McGrath himself had a troubled winter as he tried to leave Yorkshire on several occasions but was eventually persuaded back under the new regime.
“It was a long drawn out winter for myself,” he confirmed. “I was really pleased in the end with what happened at the club.
“I was enjoying my cricket again and that was what it was all about really. I'd probably lost a bit of enjoyment over the last year. But last season was excellent.
“It was just a shame we missed out on a trophy at the end.”
McGrath's own form developed and bettered match by match, as he ended third in Yorkshire's championship batting averages with 931 runs at 46.55 and topping their Friends Provident Trophy averages with 415 runs at 103.75, including an unbeaten 135.

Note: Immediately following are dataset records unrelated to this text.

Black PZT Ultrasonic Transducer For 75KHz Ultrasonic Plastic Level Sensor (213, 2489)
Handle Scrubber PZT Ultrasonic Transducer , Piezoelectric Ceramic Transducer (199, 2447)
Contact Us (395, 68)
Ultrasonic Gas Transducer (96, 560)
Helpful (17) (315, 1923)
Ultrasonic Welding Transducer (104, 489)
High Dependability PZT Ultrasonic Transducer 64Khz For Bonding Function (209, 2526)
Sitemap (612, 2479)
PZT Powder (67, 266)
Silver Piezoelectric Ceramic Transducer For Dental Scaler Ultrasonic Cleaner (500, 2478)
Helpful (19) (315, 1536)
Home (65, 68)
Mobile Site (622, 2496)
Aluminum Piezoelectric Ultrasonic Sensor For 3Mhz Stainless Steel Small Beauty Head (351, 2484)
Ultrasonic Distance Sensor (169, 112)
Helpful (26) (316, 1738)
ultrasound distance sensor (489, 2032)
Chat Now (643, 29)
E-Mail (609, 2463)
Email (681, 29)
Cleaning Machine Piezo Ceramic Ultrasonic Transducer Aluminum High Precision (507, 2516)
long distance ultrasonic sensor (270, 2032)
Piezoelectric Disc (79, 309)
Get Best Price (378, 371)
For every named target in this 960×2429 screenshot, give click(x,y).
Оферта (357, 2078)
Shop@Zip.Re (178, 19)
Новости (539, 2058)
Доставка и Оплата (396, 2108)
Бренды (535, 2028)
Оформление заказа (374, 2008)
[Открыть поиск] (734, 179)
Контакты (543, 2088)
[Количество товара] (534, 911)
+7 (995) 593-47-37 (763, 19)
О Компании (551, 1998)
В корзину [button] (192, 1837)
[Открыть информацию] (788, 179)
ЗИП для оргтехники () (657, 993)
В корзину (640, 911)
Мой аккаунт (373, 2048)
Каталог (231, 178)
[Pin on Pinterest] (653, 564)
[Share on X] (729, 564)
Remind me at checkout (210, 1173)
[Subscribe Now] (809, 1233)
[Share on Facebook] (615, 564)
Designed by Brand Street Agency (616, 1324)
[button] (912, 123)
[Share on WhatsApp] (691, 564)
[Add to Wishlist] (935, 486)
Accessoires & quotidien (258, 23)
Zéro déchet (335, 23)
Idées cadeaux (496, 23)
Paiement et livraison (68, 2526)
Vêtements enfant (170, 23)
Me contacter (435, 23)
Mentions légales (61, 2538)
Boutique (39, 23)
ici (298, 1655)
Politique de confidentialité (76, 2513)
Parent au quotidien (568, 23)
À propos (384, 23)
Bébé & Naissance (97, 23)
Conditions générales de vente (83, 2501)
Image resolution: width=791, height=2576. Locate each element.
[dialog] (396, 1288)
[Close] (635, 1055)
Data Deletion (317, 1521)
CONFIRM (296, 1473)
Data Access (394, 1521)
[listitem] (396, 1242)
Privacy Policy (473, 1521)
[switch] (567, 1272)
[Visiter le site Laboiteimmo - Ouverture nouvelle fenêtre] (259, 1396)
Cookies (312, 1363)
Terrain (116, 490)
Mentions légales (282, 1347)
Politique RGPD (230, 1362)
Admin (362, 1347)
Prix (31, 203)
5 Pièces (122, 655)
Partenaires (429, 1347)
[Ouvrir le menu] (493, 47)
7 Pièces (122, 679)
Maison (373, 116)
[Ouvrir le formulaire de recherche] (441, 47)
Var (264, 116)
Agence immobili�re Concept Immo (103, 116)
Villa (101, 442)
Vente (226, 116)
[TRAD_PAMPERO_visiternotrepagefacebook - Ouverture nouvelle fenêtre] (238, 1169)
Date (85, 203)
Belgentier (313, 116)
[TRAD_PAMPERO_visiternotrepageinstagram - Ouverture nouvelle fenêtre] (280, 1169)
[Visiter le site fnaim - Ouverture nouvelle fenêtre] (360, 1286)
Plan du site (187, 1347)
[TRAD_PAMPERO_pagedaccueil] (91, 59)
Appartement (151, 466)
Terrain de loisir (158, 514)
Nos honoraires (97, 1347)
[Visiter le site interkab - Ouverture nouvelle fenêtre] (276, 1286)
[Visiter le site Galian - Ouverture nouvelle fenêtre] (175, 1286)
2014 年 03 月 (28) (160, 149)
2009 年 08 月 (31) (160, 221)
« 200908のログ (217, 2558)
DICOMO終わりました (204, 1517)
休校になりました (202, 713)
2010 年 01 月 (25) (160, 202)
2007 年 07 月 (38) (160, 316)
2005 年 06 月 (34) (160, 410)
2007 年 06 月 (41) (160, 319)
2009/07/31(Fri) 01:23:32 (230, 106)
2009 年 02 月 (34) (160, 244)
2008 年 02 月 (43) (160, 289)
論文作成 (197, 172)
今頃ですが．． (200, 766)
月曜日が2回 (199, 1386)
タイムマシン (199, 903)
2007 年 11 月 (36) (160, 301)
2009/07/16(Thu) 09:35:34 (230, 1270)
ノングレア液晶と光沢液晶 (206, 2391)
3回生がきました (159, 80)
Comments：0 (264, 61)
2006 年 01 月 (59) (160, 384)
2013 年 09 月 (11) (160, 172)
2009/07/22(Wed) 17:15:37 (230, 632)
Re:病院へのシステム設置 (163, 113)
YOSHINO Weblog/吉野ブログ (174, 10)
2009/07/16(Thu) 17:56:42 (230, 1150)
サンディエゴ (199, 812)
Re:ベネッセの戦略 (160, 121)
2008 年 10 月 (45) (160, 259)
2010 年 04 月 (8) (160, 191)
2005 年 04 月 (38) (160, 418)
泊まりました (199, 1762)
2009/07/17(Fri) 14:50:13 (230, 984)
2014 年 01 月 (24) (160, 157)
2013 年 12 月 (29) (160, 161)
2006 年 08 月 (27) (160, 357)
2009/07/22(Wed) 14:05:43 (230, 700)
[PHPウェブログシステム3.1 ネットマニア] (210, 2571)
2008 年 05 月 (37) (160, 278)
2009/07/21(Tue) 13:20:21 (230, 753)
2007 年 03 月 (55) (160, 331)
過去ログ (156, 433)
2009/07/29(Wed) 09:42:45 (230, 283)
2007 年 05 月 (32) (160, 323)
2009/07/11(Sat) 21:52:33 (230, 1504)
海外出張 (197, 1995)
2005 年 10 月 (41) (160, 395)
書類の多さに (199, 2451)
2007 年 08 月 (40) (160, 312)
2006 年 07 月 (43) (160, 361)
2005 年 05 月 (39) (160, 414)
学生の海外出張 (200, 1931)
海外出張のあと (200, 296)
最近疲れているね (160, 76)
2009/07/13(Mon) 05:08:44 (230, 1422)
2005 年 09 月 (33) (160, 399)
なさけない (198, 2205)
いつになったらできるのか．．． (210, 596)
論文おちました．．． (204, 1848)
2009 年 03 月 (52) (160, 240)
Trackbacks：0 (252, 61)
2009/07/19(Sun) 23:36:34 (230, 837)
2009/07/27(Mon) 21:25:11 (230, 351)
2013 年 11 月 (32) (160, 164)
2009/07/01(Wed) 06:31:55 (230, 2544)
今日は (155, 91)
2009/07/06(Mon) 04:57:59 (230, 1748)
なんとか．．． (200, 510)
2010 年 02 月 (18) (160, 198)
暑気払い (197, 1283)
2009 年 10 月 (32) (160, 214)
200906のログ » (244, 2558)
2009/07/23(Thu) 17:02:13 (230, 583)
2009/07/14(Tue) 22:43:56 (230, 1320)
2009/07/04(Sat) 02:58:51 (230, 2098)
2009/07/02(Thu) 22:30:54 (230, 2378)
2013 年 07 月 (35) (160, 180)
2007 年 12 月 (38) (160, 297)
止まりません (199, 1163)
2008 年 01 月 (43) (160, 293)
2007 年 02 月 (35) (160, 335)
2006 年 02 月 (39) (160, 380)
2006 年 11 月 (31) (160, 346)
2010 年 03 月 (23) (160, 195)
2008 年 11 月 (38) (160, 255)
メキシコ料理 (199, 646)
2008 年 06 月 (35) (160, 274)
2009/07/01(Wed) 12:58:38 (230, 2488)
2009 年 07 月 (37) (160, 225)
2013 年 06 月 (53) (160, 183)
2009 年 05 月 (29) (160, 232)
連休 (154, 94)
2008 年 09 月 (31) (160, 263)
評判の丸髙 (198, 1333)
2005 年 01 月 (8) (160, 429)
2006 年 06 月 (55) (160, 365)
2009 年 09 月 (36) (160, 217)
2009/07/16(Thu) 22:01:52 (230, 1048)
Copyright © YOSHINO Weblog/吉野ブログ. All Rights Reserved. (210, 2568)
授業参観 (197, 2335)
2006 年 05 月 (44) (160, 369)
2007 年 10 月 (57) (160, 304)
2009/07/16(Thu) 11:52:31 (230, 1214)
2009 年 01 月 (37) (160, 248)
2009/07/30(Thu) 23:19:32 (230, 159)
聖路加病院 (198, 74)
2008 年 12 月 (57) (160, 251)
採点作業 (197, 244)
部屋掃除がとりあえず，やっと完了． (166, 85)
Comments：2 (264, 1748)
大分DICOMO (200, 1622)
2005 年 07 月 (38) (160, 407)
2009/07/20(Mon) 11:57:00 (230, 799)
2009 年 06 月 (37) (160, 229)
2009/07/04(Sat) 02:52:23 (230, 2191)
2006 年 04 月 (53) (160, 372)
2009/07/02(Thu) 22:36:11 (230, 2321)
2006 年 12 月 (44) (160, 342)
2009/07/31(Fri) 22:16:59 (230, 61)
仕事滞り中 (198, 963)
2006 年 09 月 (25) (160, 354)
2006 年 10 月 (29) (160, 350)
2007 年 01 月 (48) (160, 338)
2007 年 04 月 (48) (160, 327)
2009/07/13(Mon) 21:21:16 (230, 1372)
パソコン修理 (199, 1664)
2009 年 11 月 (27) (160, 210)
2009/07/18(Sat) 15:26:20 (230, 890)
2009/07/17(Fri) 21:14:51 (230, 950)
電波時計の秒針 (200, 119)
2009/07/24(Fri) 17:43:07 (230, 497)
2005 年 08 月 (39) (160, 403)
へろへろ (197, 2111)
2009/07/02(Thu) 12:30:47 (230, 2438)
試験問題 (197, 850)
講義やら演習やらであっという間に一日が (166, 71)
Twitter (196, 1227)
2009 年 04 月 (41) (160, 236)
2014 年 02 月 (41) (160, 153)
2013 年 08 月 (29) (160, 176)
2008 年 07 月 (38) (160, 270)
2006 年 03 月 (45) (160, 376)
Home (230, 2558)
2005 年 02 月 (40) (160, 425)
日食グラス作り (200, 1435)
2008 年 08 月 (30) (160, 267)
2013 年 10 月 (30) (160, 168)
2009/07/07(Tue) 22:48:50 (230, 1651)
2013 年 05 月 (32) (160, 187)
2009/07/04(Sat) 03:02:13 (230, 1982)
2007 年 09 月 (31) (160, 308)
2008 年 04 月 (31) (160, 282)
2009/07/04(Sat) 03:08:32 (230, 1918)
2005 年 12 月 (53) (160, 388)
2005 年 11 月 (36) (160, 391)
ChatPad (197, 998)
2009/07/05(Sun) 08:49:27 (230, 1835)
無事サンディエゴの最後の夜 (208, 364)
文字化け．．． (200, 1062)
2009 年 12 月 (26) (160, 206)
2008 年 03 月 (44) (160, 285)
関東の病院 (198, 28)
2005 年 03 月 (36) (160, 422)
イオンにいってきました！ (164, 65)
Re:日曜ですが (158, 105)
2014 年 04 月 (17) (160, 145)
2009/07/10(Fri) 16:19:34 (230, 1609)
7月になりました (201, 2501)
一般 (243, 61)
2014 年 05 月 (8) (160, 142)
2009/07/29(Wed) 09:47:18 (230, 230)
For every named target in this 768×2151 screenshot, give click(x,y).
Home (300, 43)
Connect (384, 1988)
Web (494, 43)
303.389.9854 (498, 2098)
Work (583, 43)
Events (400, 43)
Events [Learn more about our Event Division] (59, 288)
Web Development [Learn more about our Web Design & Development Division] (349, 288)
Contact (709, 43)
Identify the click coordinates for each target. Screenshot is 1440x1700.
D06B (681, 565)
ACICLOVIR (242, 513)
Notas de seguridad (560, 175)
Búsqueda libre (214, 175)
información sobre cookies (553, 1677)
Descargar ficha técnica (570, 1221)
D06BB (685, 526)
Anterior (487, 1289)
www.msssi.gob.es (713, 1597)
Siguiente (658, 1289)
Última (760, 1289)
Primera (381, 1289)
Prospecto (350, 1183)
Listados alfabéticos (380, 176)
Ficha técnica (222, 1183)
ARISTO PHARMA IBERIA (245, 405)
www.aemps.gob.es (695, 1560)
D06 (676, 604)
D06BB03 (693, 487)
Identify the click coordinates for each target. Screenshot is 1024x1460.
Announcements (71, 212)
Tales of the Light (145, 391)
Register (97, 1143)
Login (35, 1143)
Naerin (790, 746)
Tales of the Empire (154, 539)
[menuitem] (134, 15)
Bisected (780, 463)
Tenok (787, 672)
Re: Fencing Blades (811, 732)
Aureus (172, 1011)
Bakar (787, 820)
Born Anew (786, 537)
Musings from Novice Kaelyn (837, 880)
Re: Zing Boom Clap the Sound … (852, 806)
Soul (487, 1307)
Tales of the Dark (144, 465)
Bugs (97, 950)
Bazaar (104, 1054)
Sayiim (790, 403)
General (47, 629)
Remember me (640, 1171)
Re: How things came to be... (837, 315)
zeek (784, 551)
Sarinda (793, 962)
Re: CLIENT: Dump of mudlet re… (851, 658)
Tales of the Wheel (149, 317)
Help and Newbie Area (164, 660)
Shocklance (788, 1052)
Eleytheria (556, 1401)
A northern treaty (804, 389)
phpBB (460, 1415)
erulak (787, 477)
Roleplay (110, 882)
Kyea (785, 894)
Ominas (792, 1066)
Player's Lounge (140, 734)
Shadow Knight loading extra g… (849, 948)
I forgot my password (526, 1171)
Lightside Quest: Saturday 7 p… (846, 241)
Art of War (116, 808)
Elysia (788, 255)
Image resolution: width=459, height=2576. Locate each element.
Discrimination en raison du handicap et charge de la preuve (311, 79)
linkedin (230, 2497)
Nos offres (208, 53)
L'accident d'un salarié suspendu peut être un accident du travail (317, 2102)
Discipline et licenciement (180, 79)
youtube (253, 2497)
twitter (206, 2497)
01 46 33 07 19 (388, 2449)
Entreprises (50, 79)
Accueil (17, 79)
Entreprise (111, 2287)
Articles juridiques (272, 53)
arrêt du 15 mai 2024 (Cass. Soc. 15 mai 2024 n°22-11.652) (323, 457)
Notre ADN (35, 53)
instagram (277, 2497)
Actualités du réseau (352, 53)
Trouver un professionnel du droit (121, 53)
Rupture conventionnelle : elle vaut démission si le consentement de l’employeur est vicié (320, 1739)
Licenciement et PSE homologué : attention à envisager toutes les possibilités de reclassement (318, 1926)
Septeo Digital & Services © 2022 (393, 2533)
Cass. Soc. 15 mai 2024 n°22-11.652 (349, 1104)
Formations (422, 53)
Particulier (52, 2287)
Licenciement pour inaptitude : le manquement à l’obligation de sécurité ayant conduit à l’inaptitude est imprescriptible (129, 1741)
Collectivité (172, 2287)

“Since I got left out from England a few years ago, I was determined to try to get some consistency in my game, try to get some big scores and prove to people that I can play on a consistent level,” he explained.
“I think with experience you learn the pitfalls of county cricket and you can turn around a couple of bad weeks, when you are out of form, quicker than when you are younger. And experience often helps with consistency.”
Yorkshire had seven games affected by rain and lost a possible 88 points in those matches - a stat only the flooded Worcestershire can claim to have worsened.
McGrath said: “It was a freak summer in terms of the weather. I don't think anyone has ever seen anything like it. But I think it aided a really good championship season.
“For ourselves at Yorkshire, when it rains there is not much we can do except work on our skills and work as a team. We've got some good facilities and that's what we did.
“It's just a shame it washed out so much of the season.
“Hopefully next year we will have a really good summer and it won't disrupt the county programme."